### WORK TO BE COMPLETED
Every record shown here needs to be repeated exactly.

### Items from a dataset
== Segment start ==

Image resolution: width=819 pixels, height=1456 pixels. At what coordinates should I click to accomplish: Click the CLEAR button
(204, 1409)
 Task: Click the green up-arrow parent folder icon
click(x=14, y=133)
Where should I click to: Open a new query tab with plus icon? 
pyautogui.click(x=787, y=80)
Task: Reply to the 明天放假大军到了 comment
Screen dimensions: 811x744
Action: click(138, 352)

== Segment end ==

### EXPECTED ANSWER
Image resolution: width=819 pixels, height=1456 pixels. At what coordinates should I click to accomplish: Click the CLEAR button
(204, 1409)
 Task: Click the green up-arrow parent folder icon
click(x=14, y=133)
Where should I click to: Open a new query tab with plus icon? 
pyautogui.click(x=787, y=80)
Task: Reply to the 明天放假大军到了 comment
Screen dimensions: 811x744
Action: click(138, 352)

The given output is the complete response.